By BRIAN LAGHI AND JANE TABER
Wednesday, August 3, 2005
Updated at 8:17 PM EDT
Globe and Mail Update
Ottawa — A Haitian-born
journalist whose family fled the regime of one of the world's most
brutal dictators will be tapped Thursday to become Canada's next
governor-general.
Sources said Prime
Minister Paul Martin will make the surprise-appointment Thursday
of Michaelle Jean, a decorated 48-year-old broadcaster and
filmmaker. Ms. Jean will replace the outgoing Adrienne Clarkson
after an exhaustive search that focused almost exclusively on
candidates from Quebec.
She will become Canada's
first black governor-general and the third journalist
(broadcaster) in a row to be selected after Romeo Leblanc and Ms.
Clarkson. She also follows in the steps of Ms. Clarkson in that
she is an immigrant and a non-politician.

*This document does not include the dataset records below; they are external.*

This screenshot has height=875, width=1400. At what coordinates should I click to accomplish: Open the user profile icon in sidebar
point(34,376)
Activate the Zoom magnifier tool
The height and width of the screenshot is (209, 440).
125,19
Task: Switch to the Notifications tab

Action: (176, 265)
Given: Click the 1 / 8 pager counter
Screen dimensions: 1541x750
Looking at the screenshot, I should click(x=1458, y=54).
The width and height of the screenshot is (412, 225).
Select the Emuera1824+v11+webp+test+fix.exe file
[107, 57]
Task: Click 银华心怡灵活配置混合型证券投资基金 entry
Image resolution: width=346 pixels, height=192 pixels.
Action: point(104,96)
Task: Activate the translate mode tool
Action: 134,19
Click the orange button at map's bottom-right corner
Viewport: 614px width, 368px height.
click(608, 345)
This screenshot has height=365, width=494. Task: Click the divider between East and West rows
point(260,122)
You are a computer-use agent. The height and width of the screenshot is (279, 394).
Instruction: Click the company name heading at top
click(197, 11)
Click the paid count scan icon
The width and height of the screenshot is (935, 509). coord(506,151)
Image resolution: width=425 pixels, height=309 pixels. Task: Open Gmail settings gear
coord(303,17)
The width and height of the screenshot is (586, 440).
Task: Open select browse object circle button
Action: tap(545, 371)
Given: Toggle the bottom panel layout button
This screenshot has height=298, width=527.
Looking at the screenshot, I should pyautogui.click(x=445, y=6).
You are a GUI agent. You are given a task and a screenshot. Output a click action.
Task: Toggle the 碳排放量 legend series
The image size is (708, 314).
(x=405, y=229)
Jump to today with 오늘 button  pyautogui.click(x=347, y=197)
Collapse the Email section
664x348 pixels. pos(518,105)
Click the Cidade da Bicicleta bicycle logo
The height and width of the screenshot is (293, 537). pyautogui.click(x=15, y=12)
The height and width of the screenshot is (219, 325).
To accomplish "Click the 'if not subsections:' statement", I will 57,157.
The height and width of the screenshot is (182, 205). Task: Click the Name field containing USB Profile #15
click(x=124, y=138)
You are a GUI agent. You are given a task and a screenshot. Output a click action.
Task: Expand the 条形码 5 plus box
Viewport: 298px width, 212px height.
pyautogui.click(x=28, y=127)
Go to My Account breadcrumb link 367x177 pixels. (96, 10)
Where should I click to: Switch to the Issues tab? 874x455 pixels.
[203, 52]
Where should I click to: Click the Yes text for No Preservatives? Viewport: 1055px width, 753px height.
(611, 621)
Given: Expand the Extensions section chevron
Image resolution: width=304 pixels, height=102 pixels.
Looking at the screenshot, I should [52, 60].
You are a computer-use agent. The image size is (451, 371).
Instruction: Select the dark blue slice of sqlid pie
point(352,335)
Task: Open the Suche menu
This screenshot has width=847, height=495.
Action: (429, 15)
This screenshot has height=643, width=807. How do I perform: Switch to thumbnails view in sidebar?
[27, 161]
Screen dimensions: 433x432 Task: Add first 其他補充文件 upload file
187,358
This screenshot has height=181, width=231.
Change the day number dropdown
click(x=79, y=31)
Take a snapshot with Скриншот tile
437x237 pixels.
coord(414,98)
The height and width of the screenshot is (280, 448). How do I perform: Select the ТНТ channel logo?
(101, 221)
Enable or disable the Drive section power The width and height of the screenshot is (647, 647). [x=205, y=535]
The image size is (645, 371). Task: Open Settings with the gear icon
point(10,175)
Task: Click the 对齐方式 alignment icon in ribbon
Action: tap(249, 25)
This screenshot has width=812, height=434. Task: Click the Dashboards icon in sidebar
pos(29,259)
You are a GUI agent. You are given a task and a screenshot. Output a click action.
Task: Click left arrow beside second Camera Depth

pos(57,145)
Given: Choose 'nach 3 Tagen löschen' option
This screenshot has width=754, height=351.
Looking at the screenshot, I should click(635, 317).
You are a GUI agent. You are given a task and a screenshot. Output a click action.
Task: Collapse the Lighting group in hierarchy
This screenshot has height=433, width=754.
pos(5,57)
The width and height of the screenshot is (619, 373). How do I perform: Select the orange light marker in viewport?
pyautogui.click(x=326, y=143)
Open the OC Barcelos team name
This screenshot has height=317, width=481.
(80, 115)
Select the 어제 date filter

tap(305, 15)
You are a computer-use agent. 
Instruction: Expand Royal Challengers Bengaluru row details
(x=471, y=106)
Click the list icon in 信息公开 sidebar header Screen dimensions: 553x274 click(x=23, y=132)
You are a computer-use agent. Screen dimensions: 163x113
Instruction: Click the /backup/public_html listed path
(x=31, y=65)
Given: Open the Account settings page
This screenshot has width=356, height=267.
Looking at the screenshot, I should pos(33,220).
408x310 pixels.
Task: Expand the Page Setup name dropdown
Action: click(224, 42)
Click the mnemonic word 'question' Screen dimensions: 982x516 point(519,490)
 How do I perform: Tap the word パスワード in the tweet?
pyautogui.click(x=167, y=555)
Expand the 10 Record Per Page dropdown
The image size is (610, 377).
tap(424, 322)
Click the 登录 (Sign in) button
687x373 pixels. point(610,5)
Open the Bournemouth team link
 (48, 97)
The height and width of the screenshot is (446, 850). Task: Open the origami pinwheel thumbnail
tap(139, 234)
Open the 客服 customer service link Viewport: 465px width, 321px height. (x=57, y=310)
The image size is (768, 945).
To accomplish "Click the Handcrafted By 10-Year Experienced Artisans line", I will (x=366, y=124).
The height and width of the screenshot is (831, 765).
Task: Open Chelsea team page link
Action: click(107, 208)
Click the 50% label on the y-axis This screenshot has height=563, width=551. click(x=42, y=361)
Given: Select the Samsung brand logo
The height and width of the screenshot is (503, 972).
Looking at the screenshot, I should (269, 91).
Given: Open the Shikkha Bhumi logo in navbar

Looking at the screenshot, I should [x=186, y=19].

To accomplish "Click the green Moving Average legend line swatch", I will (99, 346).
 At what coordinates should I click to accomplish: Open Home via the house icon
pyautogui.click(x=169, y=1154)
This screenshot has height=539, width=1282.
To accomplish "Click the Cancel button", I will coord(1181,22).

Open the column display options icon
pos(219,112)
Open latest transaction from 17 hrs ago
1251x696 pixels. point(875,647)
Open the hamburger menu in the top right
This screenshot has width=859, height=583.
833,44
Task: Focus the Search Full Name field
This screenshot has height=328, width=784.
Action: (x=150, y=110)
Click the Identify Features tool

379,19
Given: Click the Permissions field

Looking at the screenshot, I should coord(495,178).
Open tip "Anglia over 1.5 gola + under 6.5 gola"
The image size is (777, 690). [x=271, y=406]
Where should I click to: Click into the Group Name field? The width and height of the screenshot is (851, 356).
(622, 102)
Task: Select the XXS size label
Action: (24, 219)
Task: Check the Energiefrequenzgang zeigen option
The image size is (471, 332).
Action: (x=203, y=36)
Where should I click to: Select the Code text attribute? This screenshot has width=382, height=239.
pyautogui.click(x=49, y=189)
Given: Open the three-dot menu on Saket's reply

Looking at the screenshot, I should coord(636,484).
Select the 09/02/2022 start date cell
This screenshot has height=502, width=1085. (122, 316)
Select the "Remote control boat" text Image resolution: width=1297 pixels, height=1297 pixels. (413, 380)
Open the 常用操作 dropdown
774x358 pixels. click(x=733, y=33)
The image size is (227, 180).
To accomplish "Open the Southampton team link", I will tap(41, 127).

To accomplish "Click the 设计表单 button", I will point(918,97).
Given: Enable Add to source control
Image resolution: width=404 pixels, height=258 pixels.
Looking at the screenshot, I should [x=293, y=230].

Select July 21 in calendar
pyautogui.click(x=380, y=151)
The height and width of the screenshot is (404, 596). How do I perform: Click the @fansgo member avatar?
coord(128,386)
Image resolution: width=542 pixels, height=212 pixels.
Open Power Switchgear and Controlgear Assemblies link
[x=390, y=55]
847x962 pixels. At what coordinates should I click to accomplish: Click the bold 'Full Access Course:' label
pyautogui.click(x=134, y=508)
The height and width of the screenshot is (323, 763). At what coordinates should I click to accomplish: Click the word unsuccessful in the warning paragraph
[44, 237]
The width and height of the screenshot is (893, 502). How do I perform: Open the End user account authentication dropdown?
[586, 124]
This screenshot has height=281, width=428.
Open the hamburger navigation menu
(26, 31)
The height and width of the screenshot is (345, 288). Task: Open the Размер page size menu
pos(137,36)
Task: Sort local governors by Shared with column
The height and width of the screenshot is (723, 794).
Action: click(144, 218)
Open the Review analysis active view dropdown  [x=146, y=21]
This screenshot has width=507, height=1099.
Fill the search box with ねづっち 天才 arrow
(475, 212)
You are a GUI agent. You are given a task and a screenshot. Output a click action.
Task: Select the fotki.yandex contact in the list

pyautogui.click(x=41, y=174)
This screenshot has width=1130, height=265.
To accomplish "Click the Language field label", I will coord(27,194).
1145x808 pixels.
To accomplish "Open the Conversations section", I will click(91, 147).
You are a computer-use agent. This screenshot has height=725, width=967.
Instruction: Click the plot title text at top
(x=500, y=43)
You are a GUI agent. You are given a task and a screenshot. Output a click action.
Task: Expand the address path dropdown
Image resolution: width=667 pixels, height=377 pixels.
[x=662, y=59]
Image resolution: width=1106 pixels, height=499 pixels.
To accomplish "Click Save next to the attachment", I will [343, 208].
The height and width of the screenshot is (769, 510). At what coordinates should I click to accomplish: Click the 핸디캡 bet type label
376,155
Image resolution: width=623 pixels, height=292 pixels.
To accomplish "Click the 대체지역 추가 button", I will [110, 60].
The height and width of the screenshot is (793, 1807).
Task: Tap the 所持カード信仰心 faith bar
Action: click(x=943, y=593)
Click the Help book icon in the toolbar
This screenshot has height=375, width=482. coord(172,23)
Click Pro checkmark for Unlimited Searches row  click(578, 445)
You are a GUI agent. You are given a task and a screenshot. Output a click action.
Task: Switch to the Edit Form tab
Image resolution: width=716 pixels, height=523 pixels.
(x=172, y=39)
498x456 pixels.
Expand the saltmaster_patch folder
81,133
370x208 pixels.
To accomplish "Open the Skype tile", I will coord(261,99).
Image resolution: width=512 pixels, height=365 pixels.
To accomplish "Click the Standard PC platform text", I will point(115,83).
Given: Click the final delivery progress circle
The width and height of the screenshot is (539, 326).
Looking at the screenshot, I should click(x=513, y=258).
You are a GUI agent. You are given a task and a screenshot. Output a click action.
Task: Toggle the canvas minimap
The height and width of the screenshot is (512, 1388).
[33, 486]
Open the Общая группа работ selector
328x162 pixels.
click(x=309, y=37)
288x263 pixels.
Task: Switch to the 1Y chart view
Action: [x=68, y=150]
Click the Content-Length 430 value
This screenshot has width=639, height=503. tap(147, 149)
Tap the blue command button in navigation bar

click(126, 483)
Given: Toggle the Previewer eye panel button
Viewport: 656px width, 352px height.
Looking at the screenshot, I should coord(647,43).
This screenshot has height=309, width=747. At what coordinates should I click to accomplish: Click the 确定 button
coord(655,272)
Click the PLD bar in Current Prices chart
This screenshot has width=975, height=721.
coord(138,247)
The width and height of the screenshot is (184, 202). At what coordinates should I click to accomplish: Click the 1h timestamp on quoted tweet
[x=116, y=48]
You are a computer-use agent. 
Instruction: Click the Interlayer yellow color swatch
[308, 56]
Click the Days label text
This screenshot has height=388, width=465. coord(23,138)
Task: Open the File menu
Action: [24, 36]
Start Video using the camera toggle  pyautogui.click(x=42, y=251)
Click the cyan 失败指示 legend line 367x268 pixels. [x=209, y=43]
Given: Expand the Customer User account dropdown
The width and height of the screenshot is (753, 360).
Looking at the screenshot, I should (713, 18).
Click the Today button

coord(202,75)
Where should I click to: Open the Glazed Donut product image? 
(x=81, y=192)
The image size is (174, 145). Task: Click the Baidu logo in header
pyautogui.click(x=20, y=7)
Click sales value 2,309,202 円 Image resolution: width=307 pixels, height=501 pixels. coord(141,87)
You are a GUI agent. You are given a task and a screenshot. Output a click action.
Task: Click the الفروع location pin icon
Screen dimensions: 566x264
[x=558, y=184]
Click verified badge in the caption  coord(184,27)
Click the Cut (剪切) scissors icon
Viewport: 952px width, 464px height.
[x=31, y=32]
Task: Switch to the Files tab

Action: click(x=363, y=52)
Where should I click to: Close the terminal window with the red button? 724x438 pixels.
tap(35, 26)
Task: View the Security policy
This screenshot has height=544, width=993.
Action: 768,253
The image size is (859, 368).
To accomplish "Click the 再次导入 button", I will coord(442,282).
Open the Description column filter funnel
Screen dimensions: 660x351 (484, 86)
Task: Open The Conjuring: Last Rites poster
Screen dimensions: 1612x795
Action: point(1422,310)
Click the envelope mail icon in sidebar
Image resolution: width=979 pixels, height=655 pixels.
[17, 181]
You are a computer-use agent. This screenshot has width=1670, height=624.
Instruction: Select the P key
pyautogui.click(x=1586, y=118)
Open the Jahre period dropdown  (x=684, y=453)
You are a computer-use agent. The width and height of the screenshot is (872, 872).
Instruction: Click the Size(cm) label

“Canadians are going to fall
in love with this woman,” said a source. “There is no other word
to describe her than inspirational. She is extraordinary.”
She is best-known in
Quebec as a television journalist on Radio-Canada and was also the
host in the English-language CBC Newsworld of the Passionate Eye
and Rough Cuts.
She has also made a number
of award-winning documentaries.
Sources described her life
as a “success story” in spite of some difficult odds. Born in
Port-au-Prince, Ms. Jean came to Canada in 1968 as an 11-year-old
child of parents fleeing the persecution of dictator François
“Papa Doc” Duvalier.
In a profile for The Globe
and Mail five years ago, Ms. Jean recalled the occasional racist
taunts she was forced to absorb as a child in Quebec.
Ms. Jean is married to
documentary film-maker Jean-Daniel Lafond and has a six-year-old
adopted daughter, Marie-eden, meaning that a family with children
will reside at Rideau Hall for the first time since Edward
Schreyer took up residence there in 1979.